Grandmothers play favourites among their grandchildren to preserve their genetic legacy, according to new research into the "grandmother effect."

Grandmothers play favourites among their grandchildren to preserve their genetic legacy, according to new research into the "grandmother effect."

The "grandmother effect" or "grandmother hypothesis" is the name for the widely accepted explanation for why women evolved to live so long beyond menopause.

It suggests that grandmothers who lived longer played a vital role nurturing their grandchildren and in doing so ensured their genetic line continued.

But a study published in this week's issue of Proceedings of the Royal Society B suggests that grannies may be a little pickier than previously thought.

It points to grandmothers playing a greater role in ensuring the survival of those particular grandchildren to which they are more closely genetically related.

The international research team led by Molly Fox at the University of Cambridge based its work on the fact that grandmothers are not equally related to all of their grandchildren.

In particular, grandsons and granddaughters share different proportions of the highly influential X-chromosomes with each of their grandmothers.

Paternal grandmothers share the greatest proportion of genes with their granddaughters and the least proportion of genes with their grandsons, but maternal grandmothers share a similar percentage of genes with grandchildren of both sexes.

The researchers then looked at the grandmother relationship in seven populations ranging from 17th-century Japan to modern Ethiopia.

They found that grandchild mortality could be linked to the proportion of genes shared with grandmothers who were nearby.

In theory this means that thanks to evolution, it may be more dangerous for boys to grow up with their paternal grandmother than their maternal grandmother.

Anthropological biologist at the Australian National University Robert Attenborough says the theory is feasible, but some significant holes remain.

"It's not a seamless story in which every aspect is cleared up.

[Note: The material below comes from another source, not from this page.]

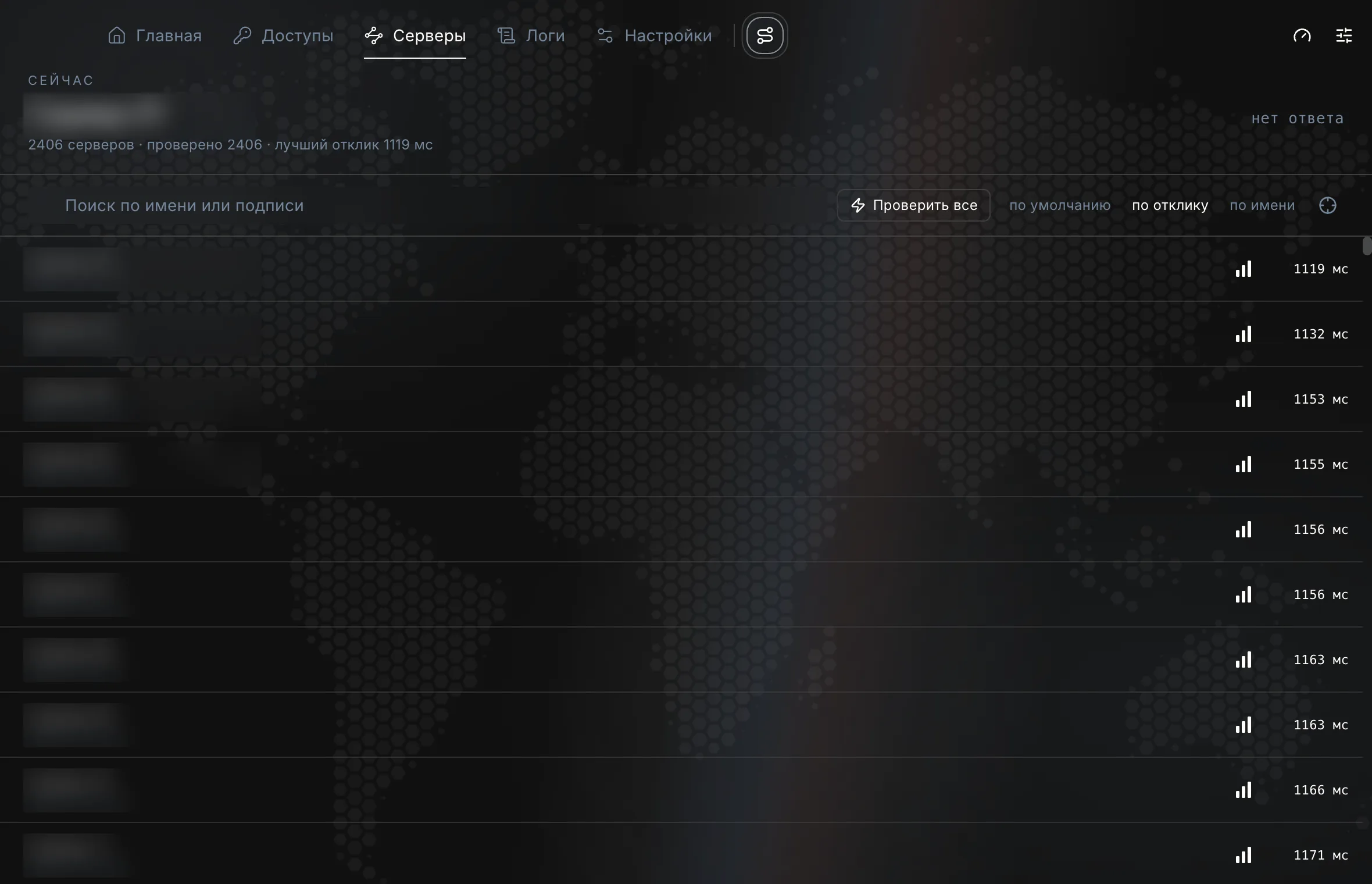1372x884 pixels.
Task: Sort servers by по имени
Action: [x=1262, y=205]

They are not very clear on how grandmothers would favour boys or girls."

The paper speculates that physical resemblance, smells or pheromones secreted by grandchildren may prompt favouring by one of their grandmothers, although it says that there is little evidence that it would be conscious behaviour.

Attenborough's ANU colleague and fellow anthropological biologist, Professor Simon Easteal agrees that much more information is needed about the cultural habits of the populations studied before anybody starts avoiding grandma.

"A lot of child care goes on in human societies by people with all kinds of relationships — including none at all — to the children," says Eastel.

"The explanation only works if the genes that encode post-menopausal survival are X-linked, for which there is no evidence."